Pull every line out of the data below, keeping each one word for word but leaving out the pictures.

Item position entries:
○ ○ ○ ○

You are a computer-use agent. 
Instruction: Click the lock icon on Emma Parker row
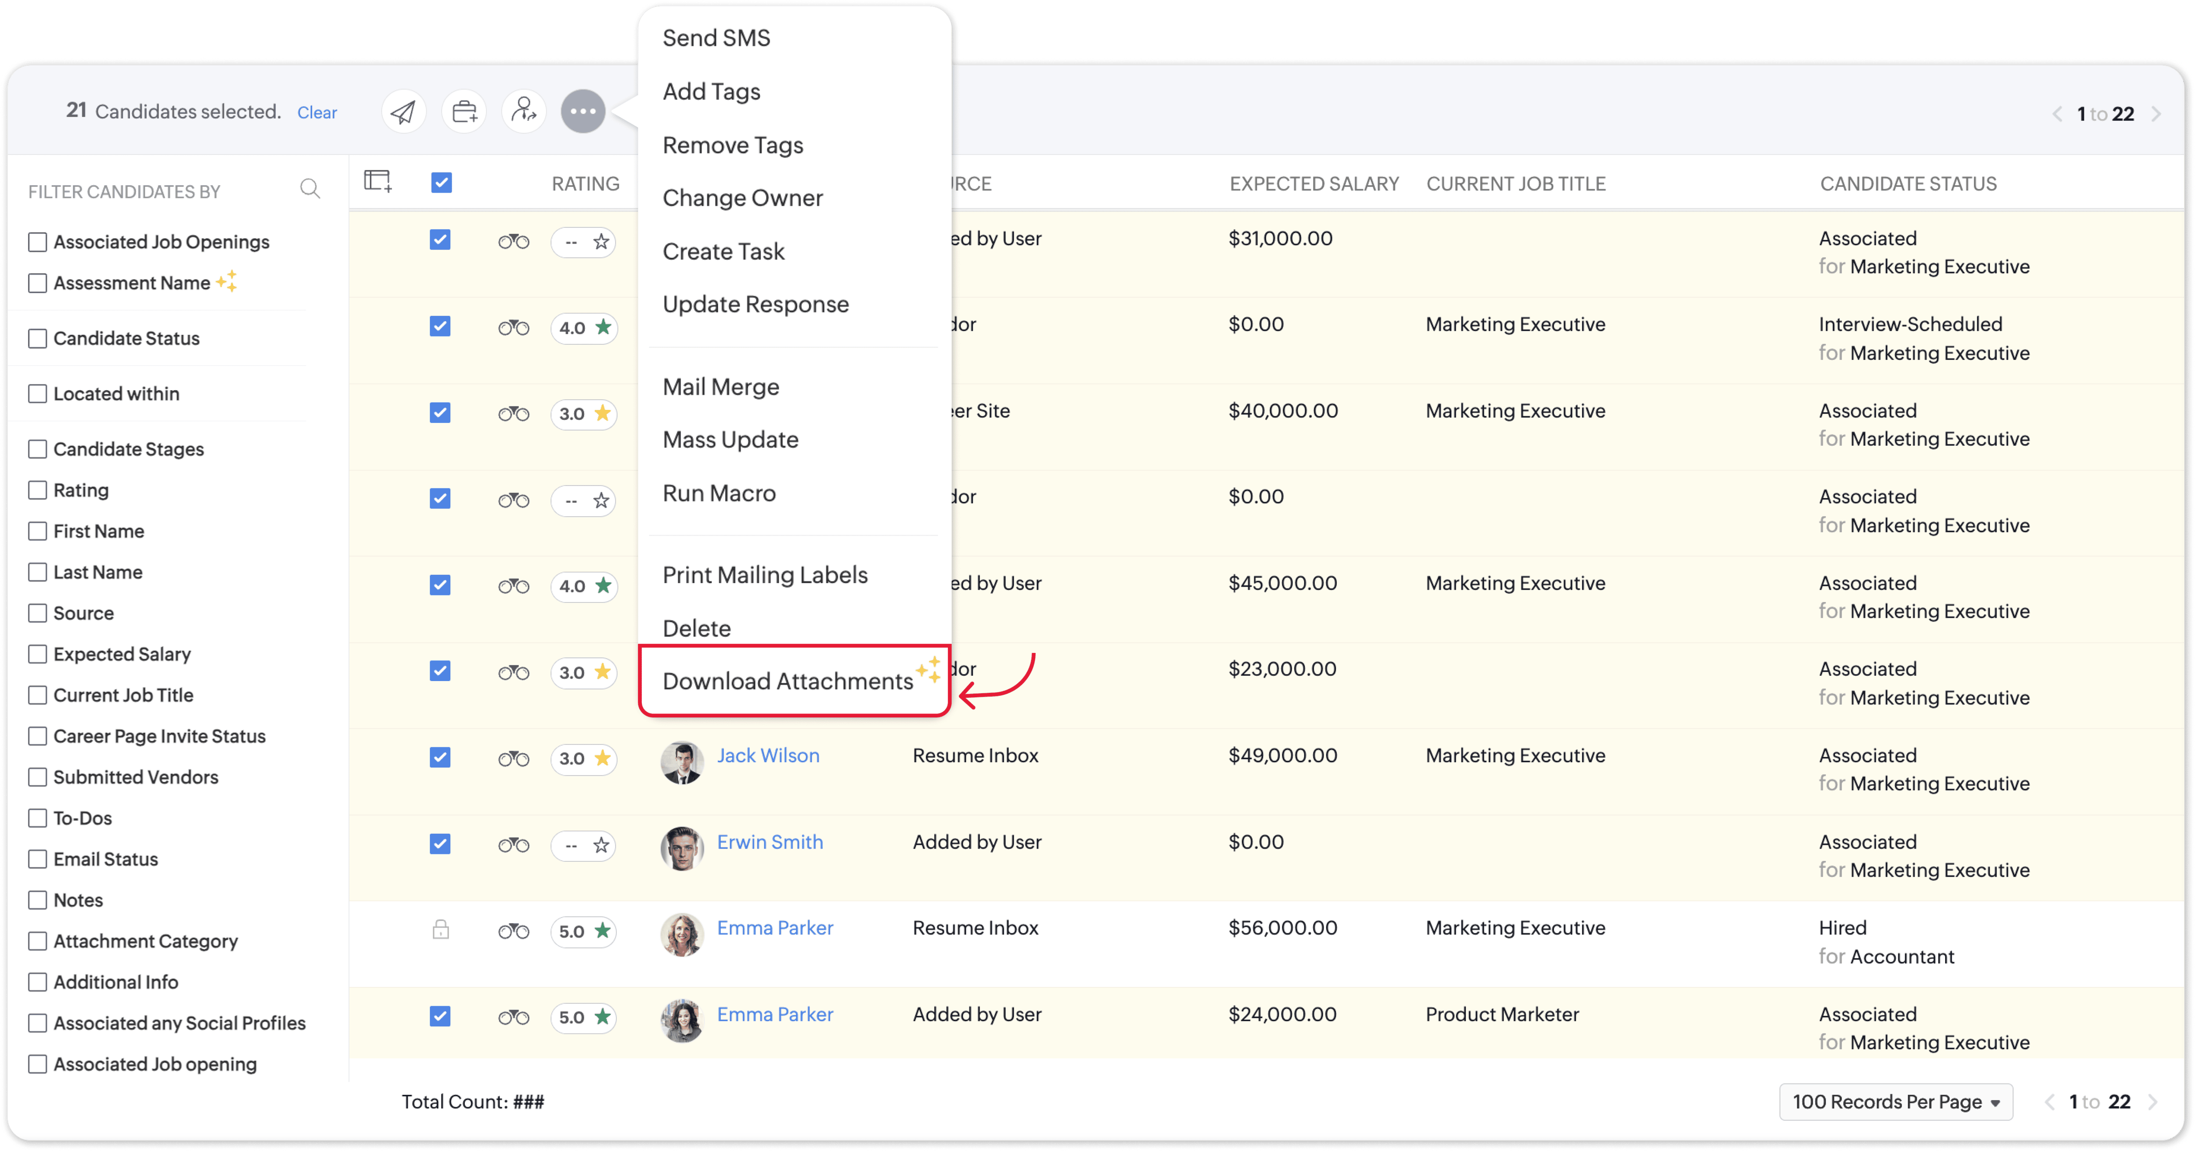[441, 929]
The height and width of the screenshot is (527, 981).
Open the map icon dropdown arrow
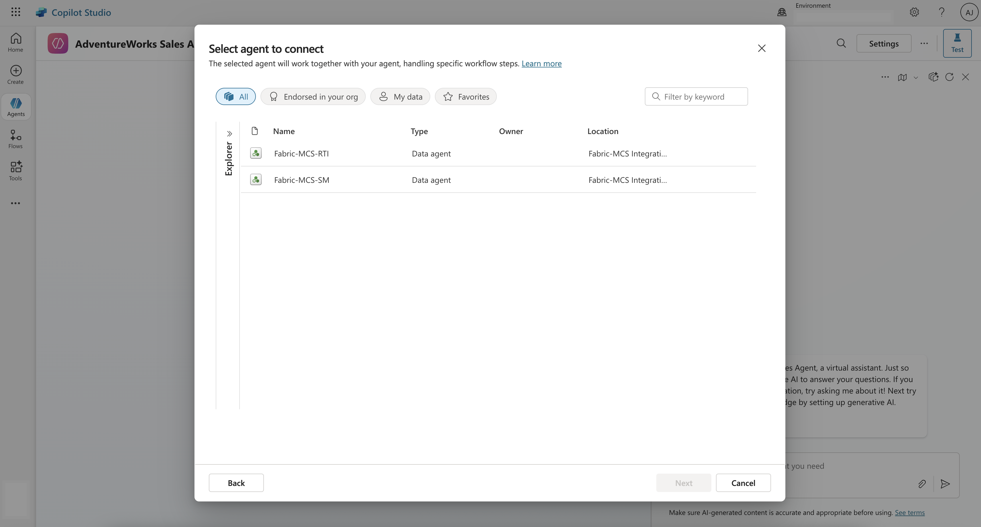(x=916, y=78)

○ ○ ○ ○

> _EXERCISE ANSWER_:
You are a computer-use agent. 
Instruction: Click the lock icon on Emma Parker row
[441, 929]
The height and width of the screenshot is (527, 981).
Open the map icon dropdown arrow
(x=916, y=78)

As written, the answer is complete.